The backstory: The tax has been a pet project of French President François Hollande. It was among his prominent 2012 campaign promises as he scrounged for socialist support. A 75% tax rate on high salaries will appease that base, but his plan has hit a bumpy road getting here.

Hollande originally intended for the 75% tax rate to apply to individuals, but a French court ruled that unconstitutional, claiming 66% was the highest rate that could be placed on individual citizens. Hollande retooled and came up with the plan to tax companies, which the Constitutional Council approved on December 29. 

Why this matters: That 75% tax rate makes any tax here in the United States look like small potatoes. Merely suggesting something like that in America would be political suicide. Even though a majority of French citizens approve the tax, it's not like all of France is welcoming it with open arms.

In fact, a few particularly powerful opponents have opposed the law, notably, soccer teams. According to the BBC, soccer organizations have threatened to strike if the tax is enacted, because many of their players make salaries that exceed 1 million euros.
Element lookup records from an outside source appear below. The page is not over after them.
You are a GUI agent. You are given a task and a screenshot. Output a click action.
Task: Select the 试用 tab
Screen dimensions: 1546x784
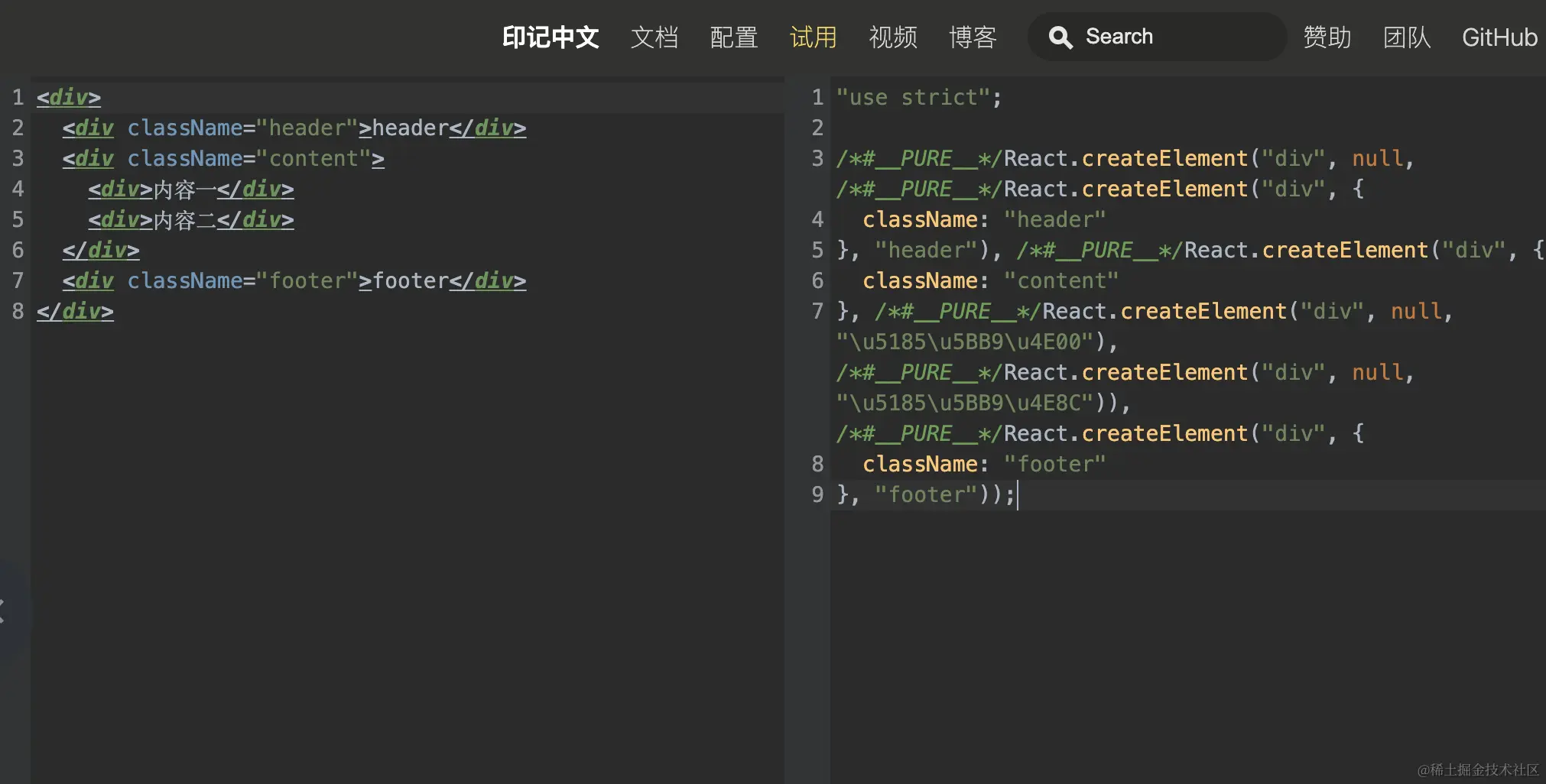813,37
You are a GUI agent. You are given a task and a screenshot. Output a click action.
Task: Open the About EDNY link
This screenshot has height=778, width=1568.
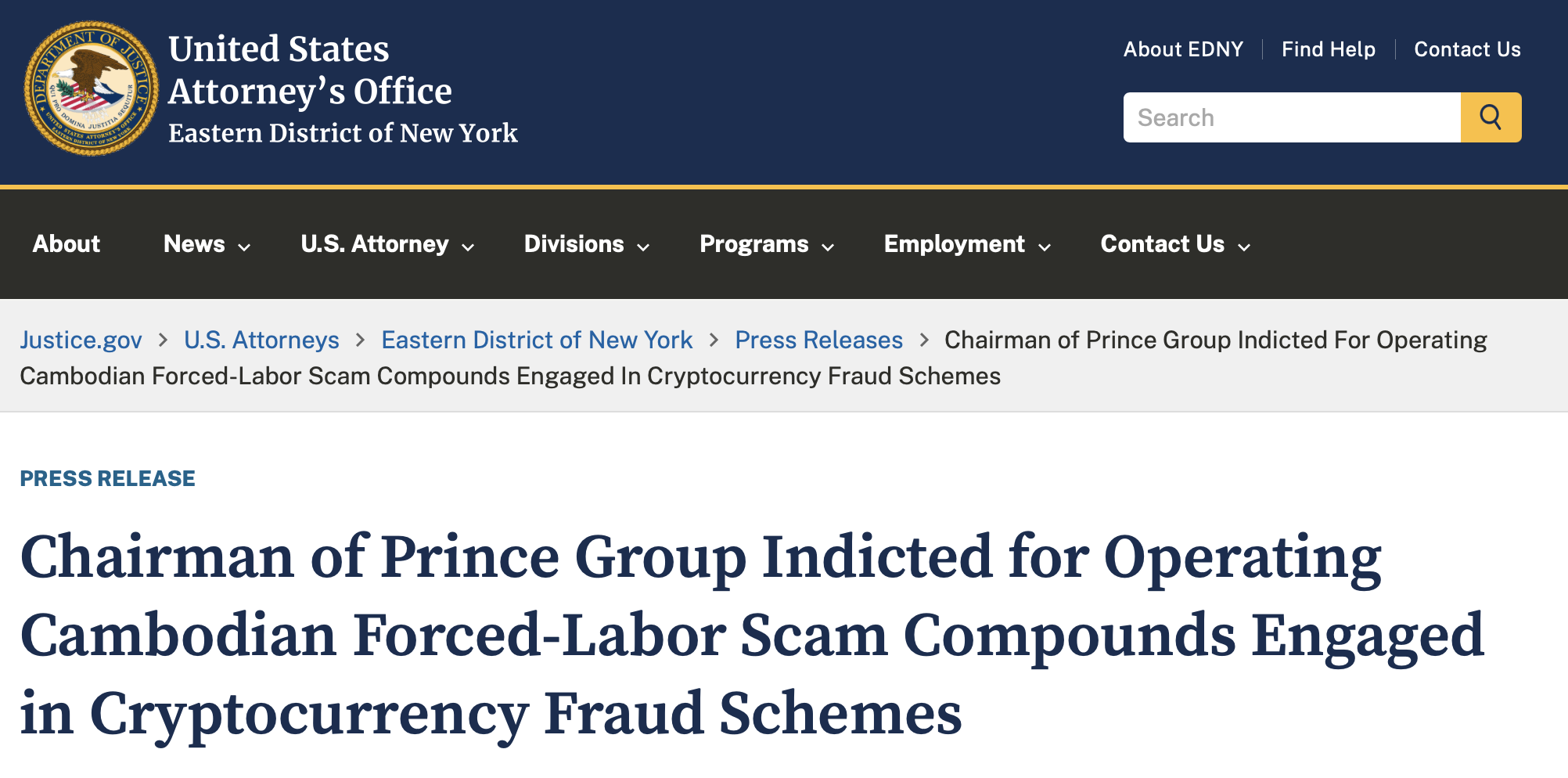click(x=1183, y=49)

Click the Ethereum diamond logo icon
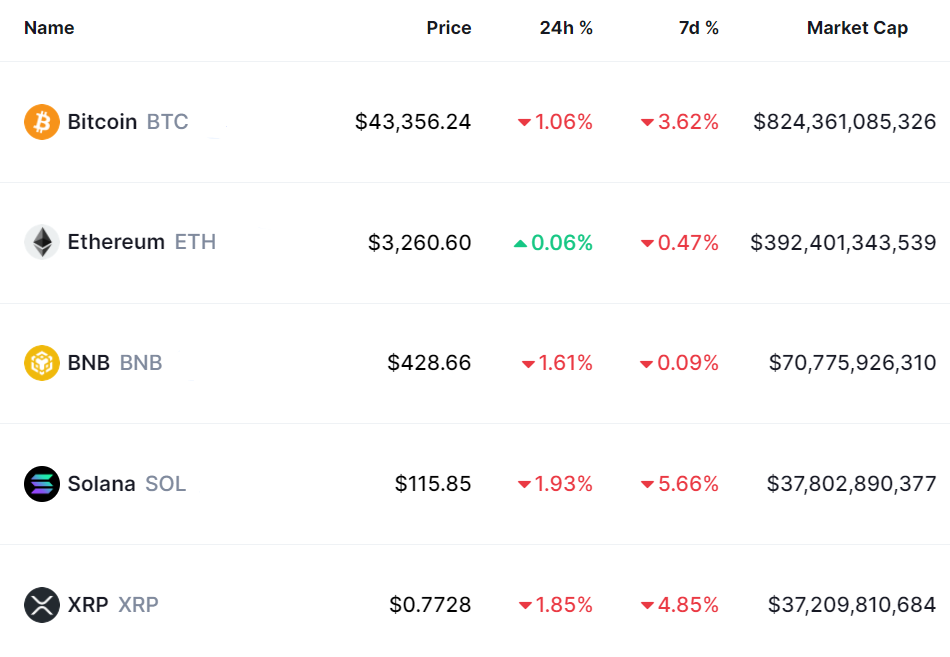[42, 242]
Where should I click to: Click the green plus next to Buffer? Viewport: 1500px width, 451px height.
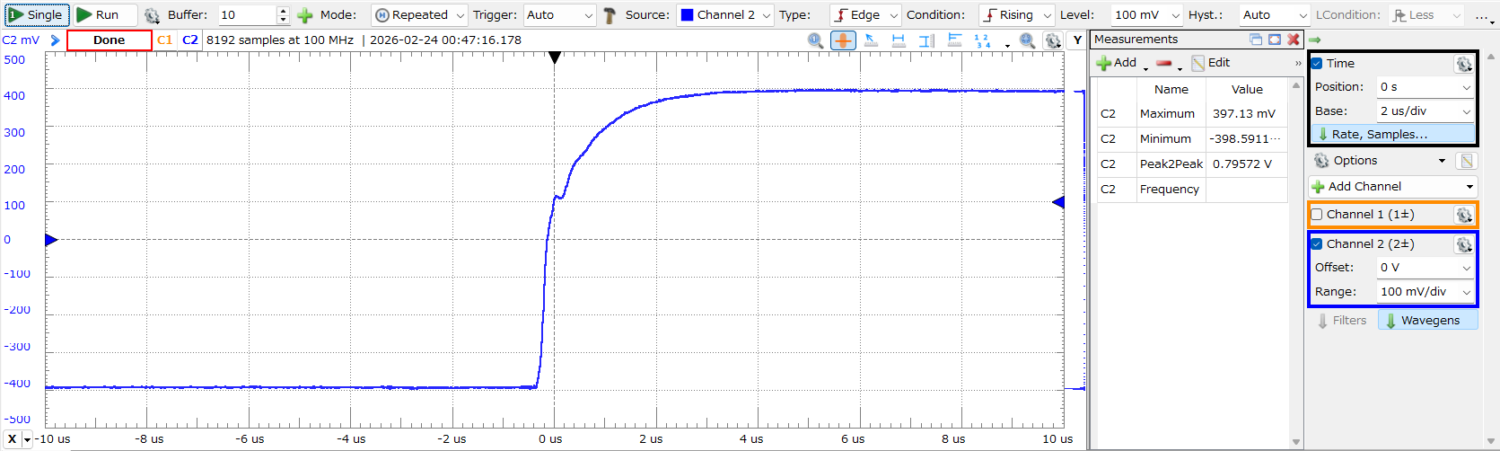(x=305, y=15)
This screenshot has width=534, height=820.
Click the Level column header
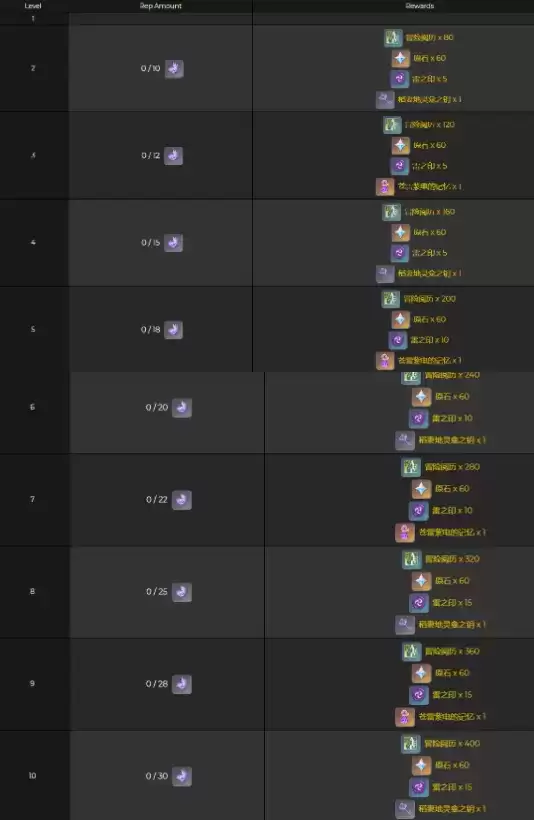(33, 6)
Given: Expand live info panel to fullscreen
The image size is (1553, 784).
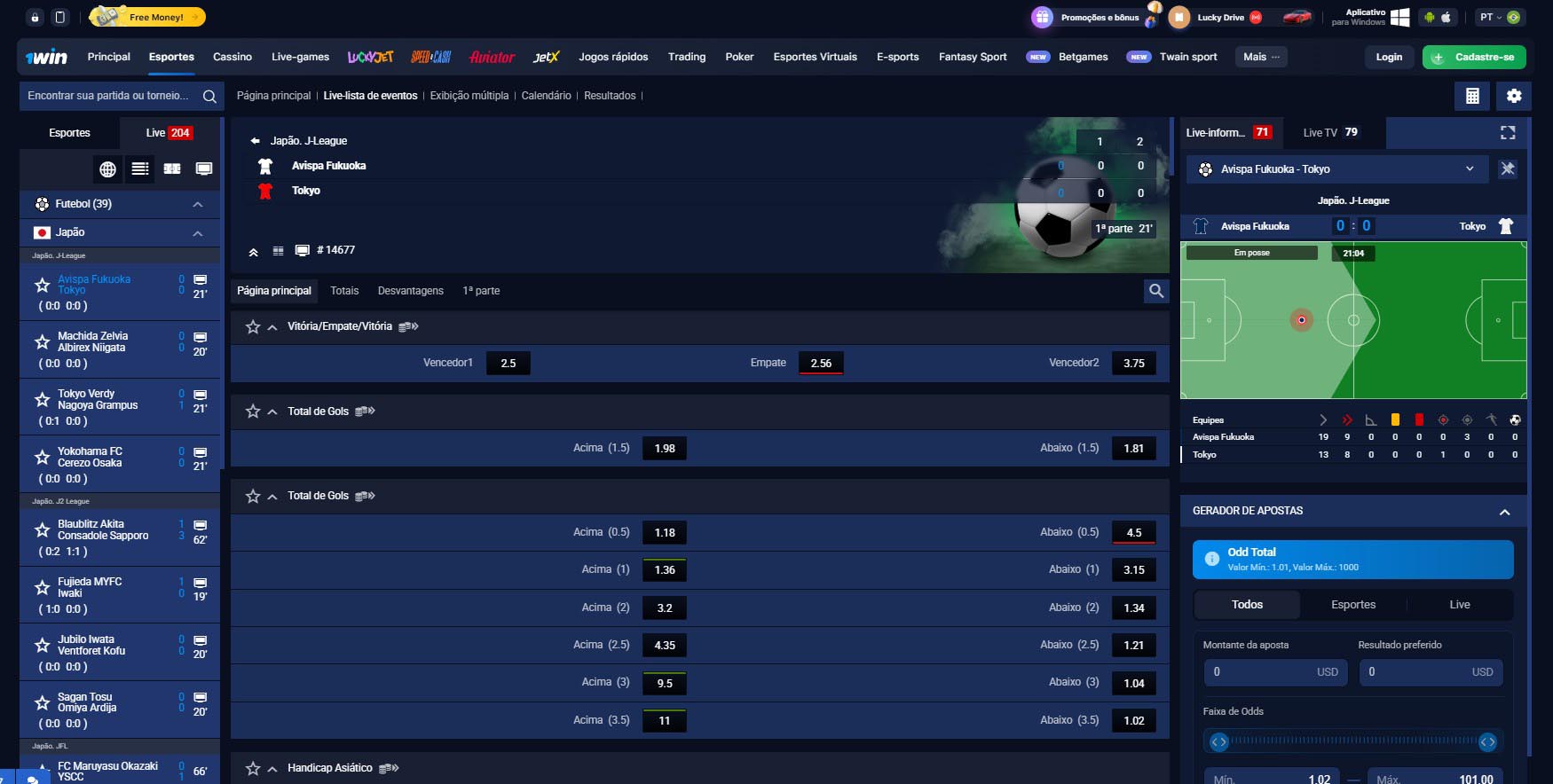Looking at the screenshot, I should (1507, 133).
According to some people, the 75% tax rate doesn't go far enough. As it will only be in place for the next two years, it is estimated to generate 1 billion euros, a drop in the bucket for the Euro zone's second-largest economy. 

Still, a 75% tax rate on salaries over 1 million euros is nothing to scoff at. It's a bold attempt to rein in excessive salaries. That's what happens when you have a socialist government, I guess. But don't expect anything like that to happen in the U.S. any time soon.